The government has made a commitment to giving every child the best start in life, yet current staffing levels make this ambition unfeasible to achieve. In January, the Health and Social Care Committee flagged that without swift measures to reconstruct the labour force, this pledge would undoubtedly fall short. The pandemic exacerbated the problem when health visitors were transferred to other NHS duties, a decision later described as “fundamentally flawed” during the Covid inquiry. Although services have subsequently recommenced, the underlying workforce shortage remains unaddressed. Without substantial investment in recruiting and retaining health visitors, England risks creating a generation of children who lose access to the foundational help that could reshape their futures.
| Nation | Mandatory health visitor visits |
|---|---|
| England | Five appointments from late pregnancy to age two (first three in home) |
| Scotland | Universal health visiting pathway with safe caseload limits of approximately 250 families |
| Wales | Flying Start programme with enhanced visiting in disadvantaged areas; safe caseload limits implemented |
| Northern Ireland | Health visiting services with safe staffing limits of approximately 250 families per visitor |
- Present caseloads in England stand at 1,000 families per health visitor, compared to 250 in the rest of the UK
- Health visitor numbers have declined 45 per cent in the last ten years, from 10,200 to 5,575
- Excessive caseloads force practitioners to cancel follow-up visits despite knowing families need support
Calls to urgent action and modernisation
The Institute of Health Visiting has become increasingly vocal about the necessity of prompt action to address the crisis. Chief executive Alison Morton has called for the government to establish mandatory caseload limits comparable to those currently operating across Scotland, Wales and Northern Ireland. “We need to set a benchmark, otherwise we’re just going to continue to see this decline with hugely unmanageable, unsafe caseloads which are impossible for health visitors to work within,” Morton warned. She emphasised that without such safeguards, the profession risks seeing experienced professionals leave to burnout and exhaustion.
The budgetary impact of inaction are stark. Restoring the health visiting service would require substantial public funding, yet the extended financial benefits from early support far exceed the upfront costs. Families currently missing out on critical care during the critical early years face compounding challenges that become progressively costlier to tackle subsequently. Emotional health issues, educational underachievement and engagement with criminal justice services all trace back, in part, to poor early assistance. The stated government commitment to giving every child the best start in life rings empty without the means to realise it.

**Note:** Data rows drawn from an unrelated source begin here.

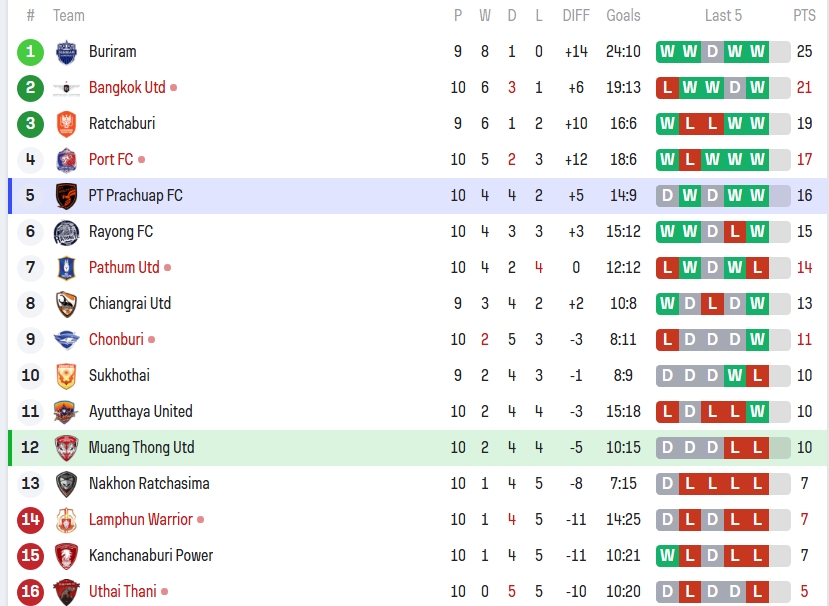Click the Nakhon Ratchasima team badge
The image size is (829, 606).
66,484
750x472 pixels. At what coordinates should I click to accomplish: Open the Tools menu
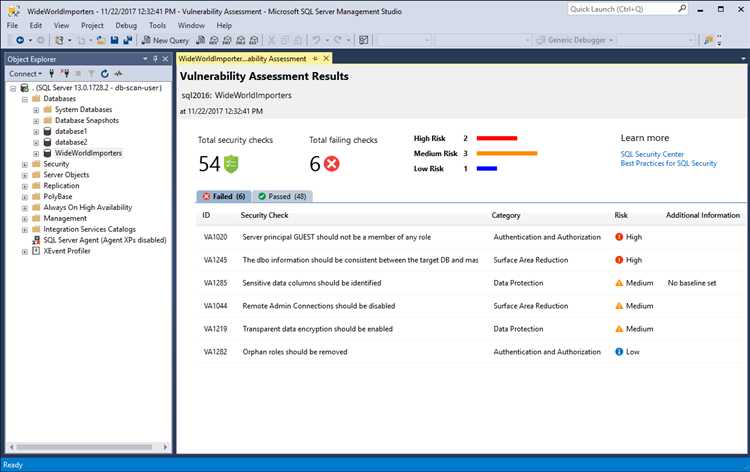click(157, 25)
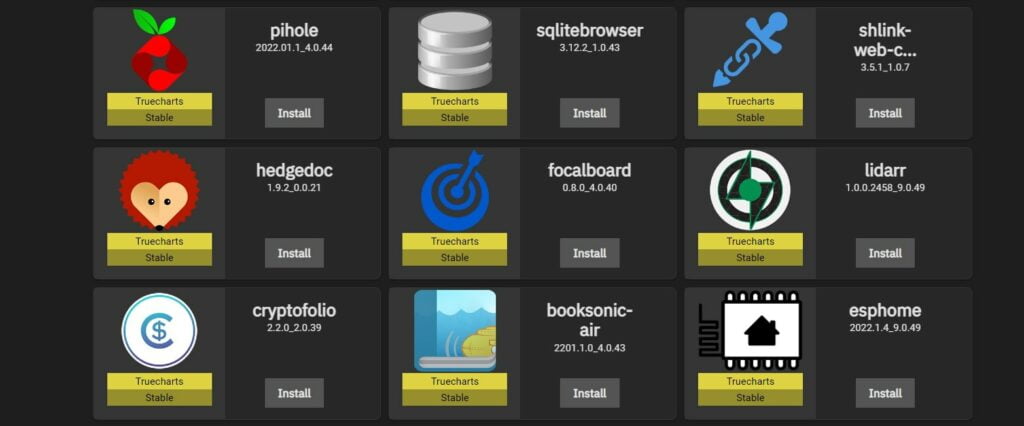
Task: Click the Stable tag on lidarr card
Action: [x=750, y=257]
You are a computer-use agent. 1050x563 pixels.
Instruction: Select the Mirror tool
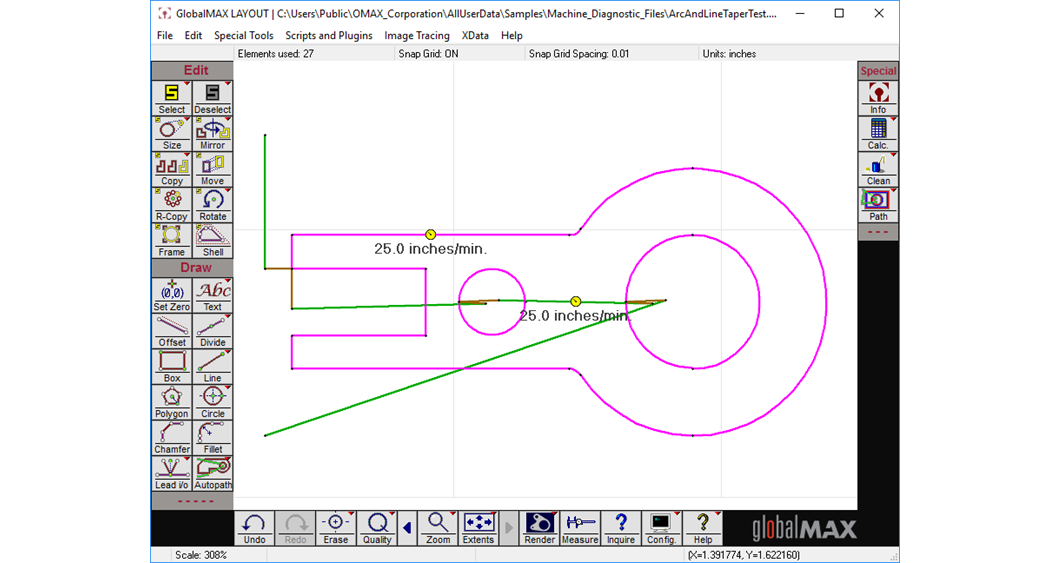coord(213,133)
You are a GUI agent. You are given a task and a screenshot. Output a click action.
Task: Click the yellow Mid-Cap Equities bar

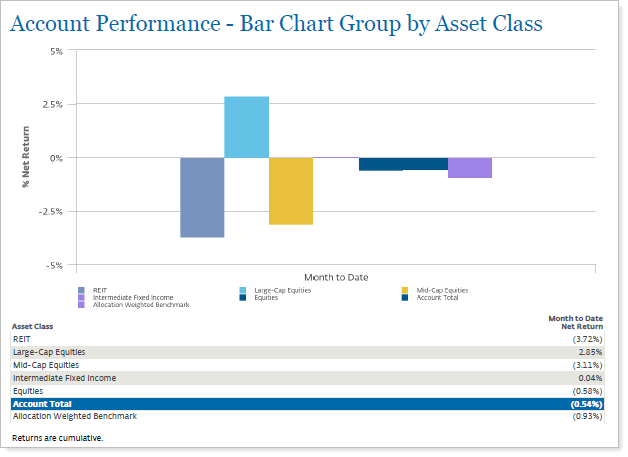(x=290, y=190)
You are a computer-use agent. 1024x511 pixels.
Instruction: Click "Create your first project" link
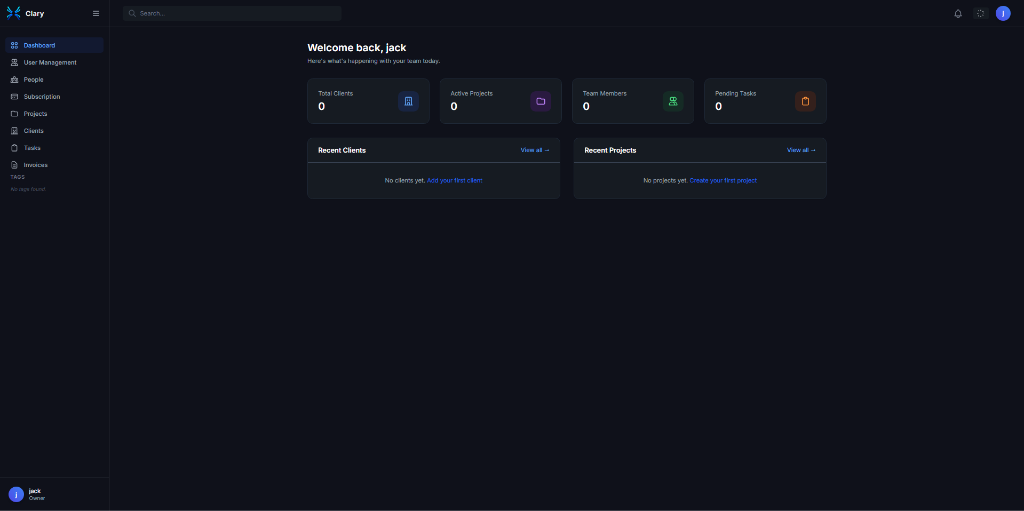[723, 180]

What experts are demanding
Health visiting leaders are urging three essential actions: the introduction of sustainable workload limits limited to roughly 250 families per visitor; a major recruitment initiative to reconstruct the workforce to 2014 staffing numbers; and protected funding to guarantee health visiting services are safeguarded against upcoming NHS financial constraints. Without these measures, experts caution that the profession will continue its downward spiral, ultimately harming the most vulnerable families in society who depend most heavily on these services.